== Dataset content

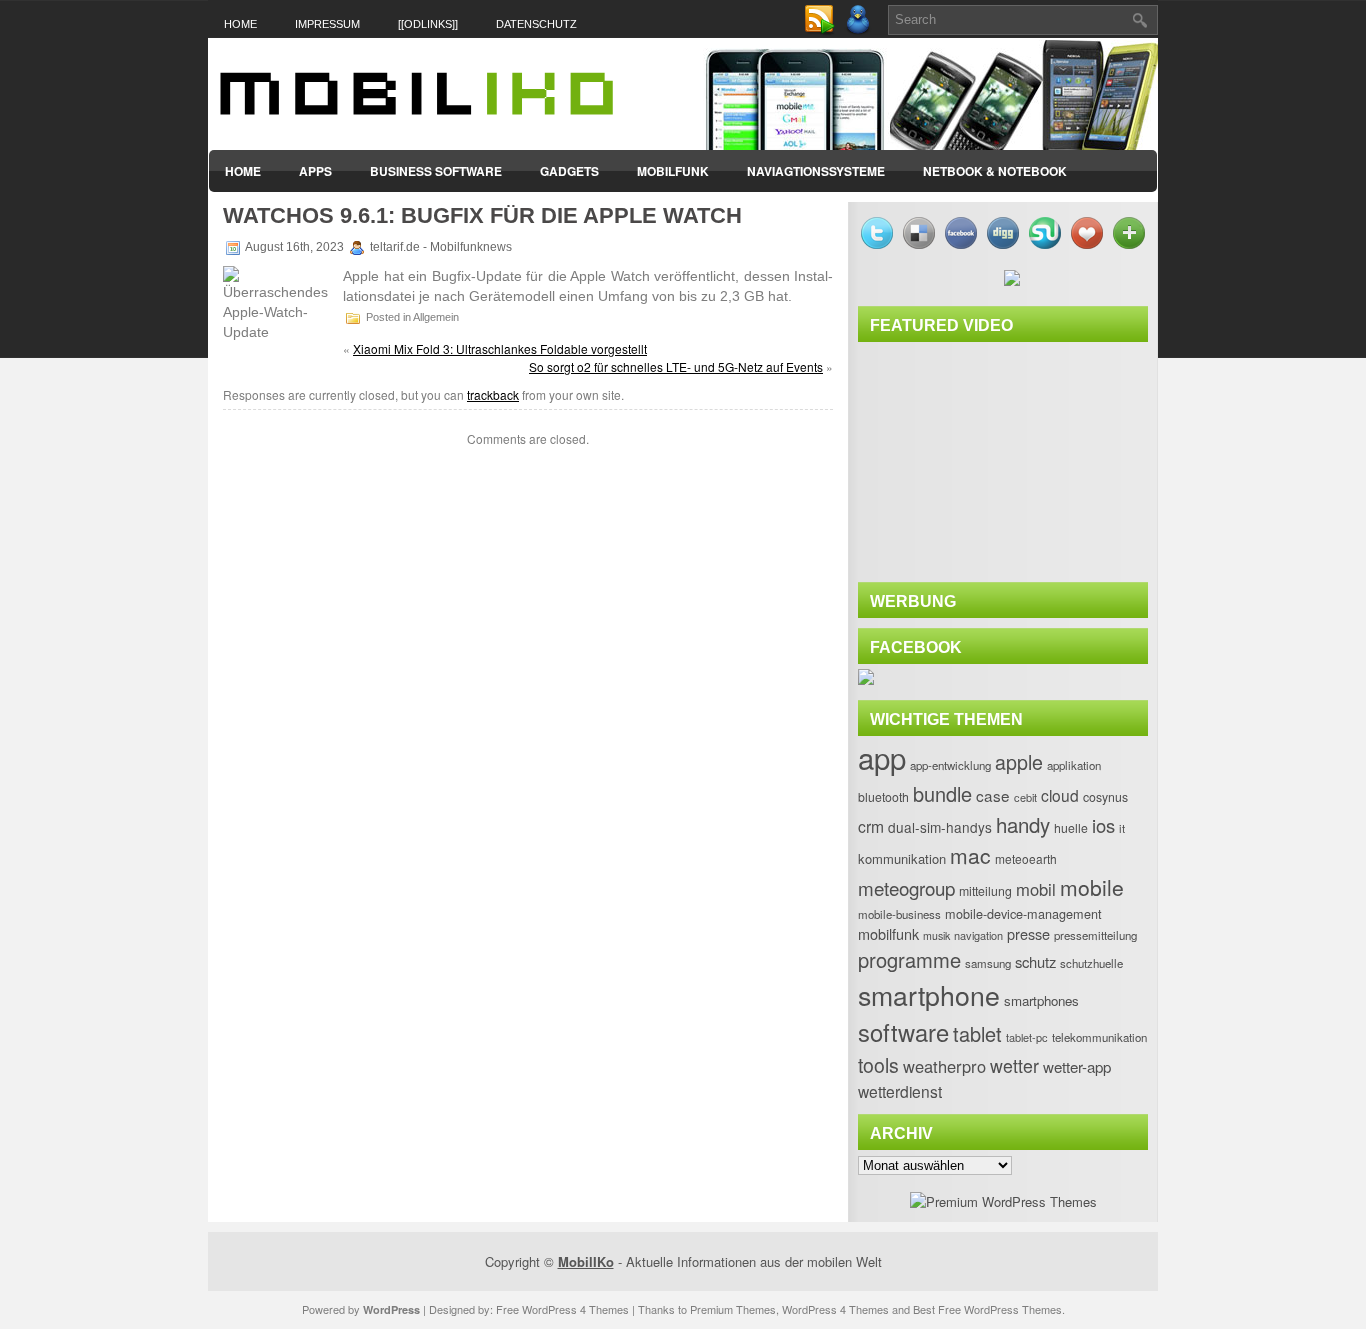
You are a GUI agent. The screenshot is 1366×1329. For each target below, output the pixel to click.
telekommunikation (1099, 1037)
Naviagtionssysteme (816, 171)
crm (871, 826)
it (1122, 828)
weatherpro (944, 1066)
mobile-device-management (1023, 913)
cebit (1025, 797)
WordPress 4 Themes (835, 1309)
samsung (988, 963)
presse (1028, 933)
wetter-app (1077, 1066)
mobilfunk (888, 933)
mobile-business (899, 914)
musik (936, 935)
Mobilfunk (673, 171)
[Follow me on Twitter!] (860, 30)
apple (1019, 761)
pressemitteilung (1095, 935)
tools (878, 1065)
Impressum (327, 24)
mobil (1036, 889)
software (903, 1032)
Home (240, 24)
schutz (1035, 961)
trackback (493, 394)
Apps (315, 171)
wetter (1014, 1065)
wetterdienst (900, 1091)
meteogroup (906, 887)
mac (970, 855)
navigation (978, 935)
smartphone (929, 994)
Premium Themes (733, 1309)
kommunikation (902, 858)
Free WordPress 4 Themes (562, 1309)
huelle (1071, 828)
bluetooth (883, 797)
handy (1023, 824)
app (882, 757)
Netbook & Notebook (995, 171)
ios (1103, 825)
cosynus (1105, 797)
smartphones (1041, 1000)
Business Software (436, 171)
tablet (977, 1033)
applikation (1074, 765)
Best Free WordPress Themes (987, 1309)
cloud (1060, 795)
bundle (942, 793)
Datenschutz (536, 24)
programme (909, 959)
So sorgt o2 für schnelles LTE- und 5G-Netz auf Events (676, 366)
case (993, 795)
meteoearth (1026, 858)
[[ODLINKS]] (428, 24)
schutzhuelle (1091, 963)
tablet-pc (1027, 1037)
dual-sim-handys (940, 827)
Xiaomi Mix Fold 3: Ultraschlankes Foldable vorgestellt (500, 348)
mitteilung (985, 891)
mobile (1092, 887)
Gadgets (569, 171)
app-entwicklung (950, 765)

====

**What is needed**
For each line in the material above that holds the word "Free", add one to a count; state only the final number.

**Task answer**
2